26/11/2021 — Sugestão da Semana por Inês Rato | Obstetric anal sphincter injury after episiotomy in vacuum extraction: an epidemiological study using an emulated randomized trial approach

Por Inês Rato | Assistente Hospitalar de Ginecologia- Obstetrícia, Centro Hospitalar do Oeste – Hospital de Caldas da Rainha

Este trabalho pretende simular um estudo controlado e aleatorizado (RCTs) para investigar o papel da episiotomia na redução da prevalência de lesões obstétricas do esfíncter anal (OASIS), em nulíparas com parto com aplicação de ventosa.

As OASIS são complicações do parto vaginal e uma das principais causas de incontinência fecal feminina, bem como de dispareunia e dor perineal.
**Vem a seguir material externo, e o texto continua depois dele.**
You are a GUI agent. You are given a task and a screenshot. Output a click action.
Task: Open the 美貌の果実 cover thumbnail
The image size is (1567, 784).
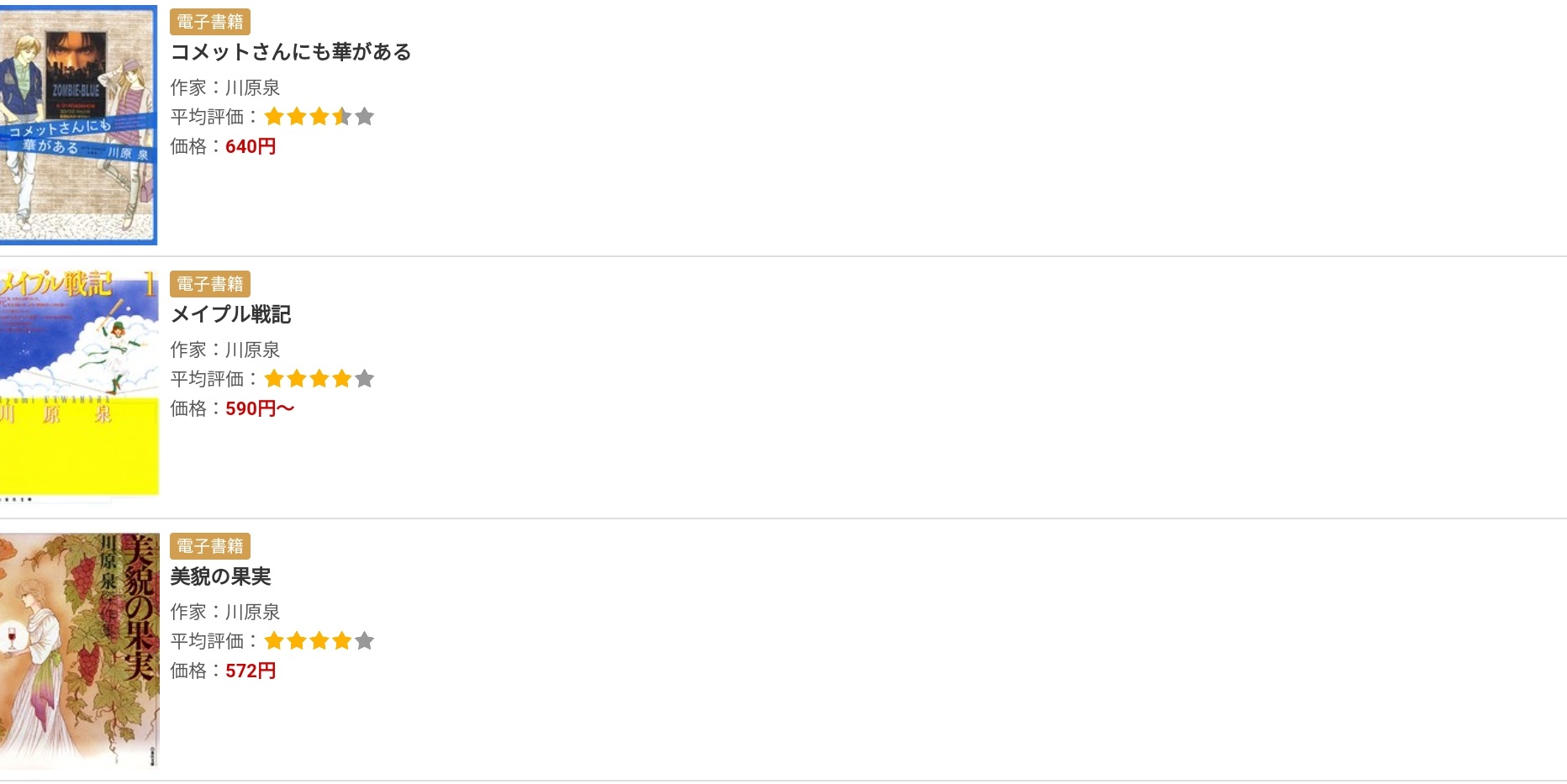click(79, 650)
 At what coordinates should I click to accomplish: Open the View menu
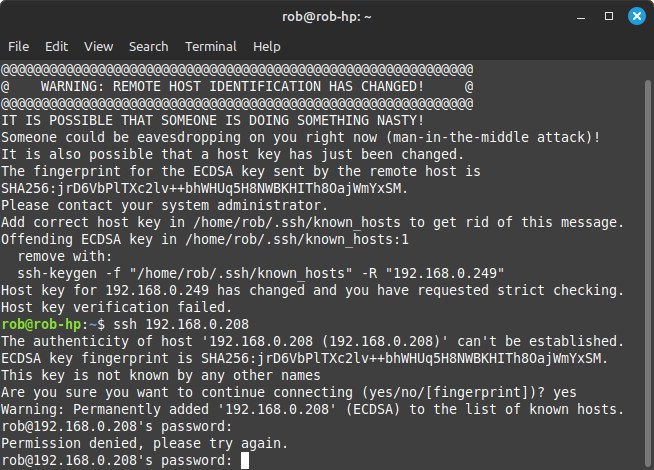point(99,46)
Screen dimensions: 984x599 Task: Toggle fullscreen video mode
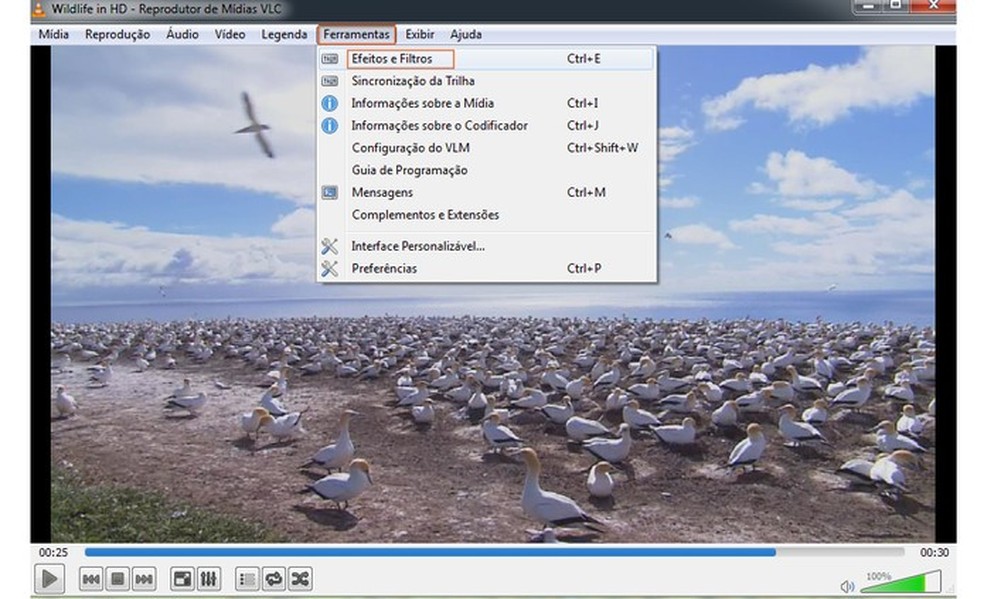pos(182,578)
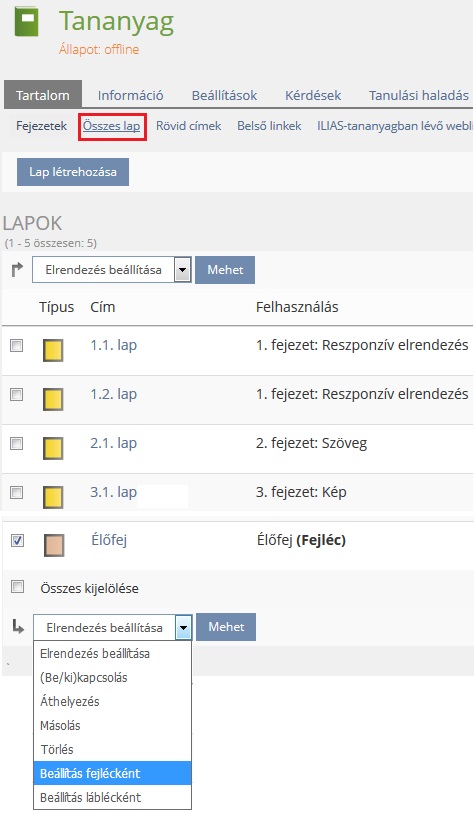Switch to the Információ tab
Screen dimensions: 474x813
tap(130, 95)
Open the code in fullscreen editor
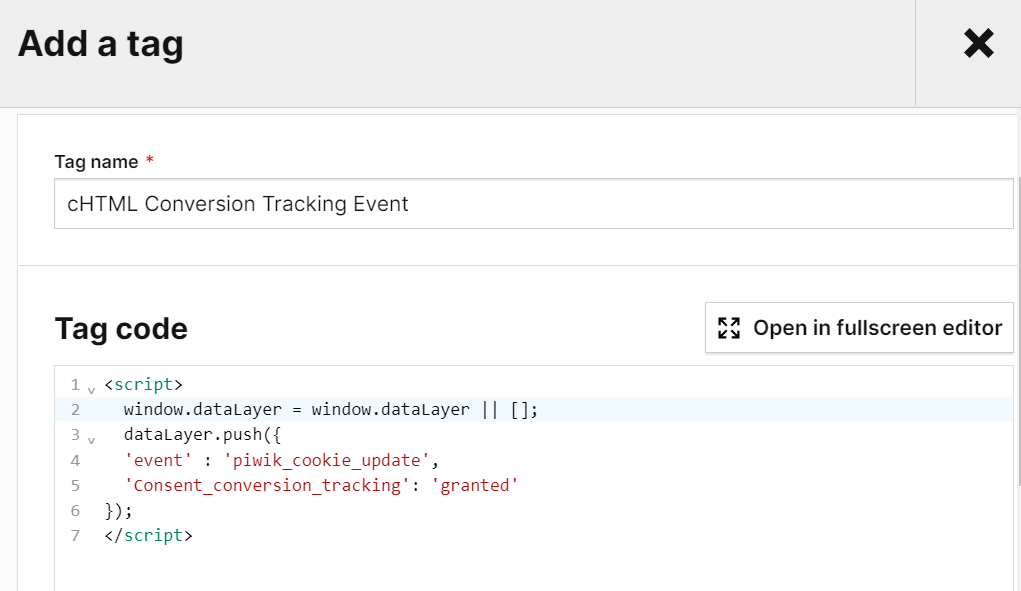This screenshot has height=591, width=1021. tap(858, 327)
O parto vaginal instrumentado é reconhecido como um dos principais fatores de risco para ocorrência de OASIS. A prevalência de OASIS em nulíparas é de 0.1-5% dos partos espontâneos e em 1.5-28.1% dos partos com ventosa (PV). A realização de episiotomia lateral ou medio-lateral mostrou em estudos observacionais reduzir a taxa de OASIS nos PV de mulheres nulíparas, sendo um procedimento recomendado. Tema este na linha do dia quando tanto se fala de “violência obstétrica”.

Numa amostra selecionada de 63654 mulheres nulíparas com partos por ventosa, a prevalência de OASIS foi de 15.02% sem episiotomia e 12.32% com episiotomia. Para prevenir uma OASIS foi necessário realizar 27 episiotomias. Este estudo confirmou resultados de publicações anteriores: a episiotomia lateral ou medio-lateral é protetora de OASIS em PV de nulíparas.
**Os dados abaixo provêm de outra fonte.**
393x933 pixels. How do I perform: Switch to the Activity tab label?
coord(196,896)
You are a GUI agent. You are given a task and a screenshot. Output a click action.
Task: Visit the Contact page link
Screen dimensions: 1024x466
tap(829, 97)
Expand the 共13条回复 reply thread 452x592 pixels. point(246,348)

Como ponto forte destaca-se a utilização da base de dados “Swedish Medical Birth Register”, contornando dificuldades na realização de RCTs nesta matéria (viés de seleção, elevado número de casos para poder de amostragem; dificuldade na adesão à episiotomia planeada). Como pontos fracos destacam-se a impossibilidade de aferir outros fatores que podem subestimar a validade da episiotomia: técnica utilizada (incisão, tamanho, ângulo), experiência do executante e indicação percecionada para episiotomia.

O próximo passo na investigação será a identificação de fatores de risco para OASIs usando modelos preditivos obtidos de bases de dados nacionais, bem como o estudo de resultados a longo prazo.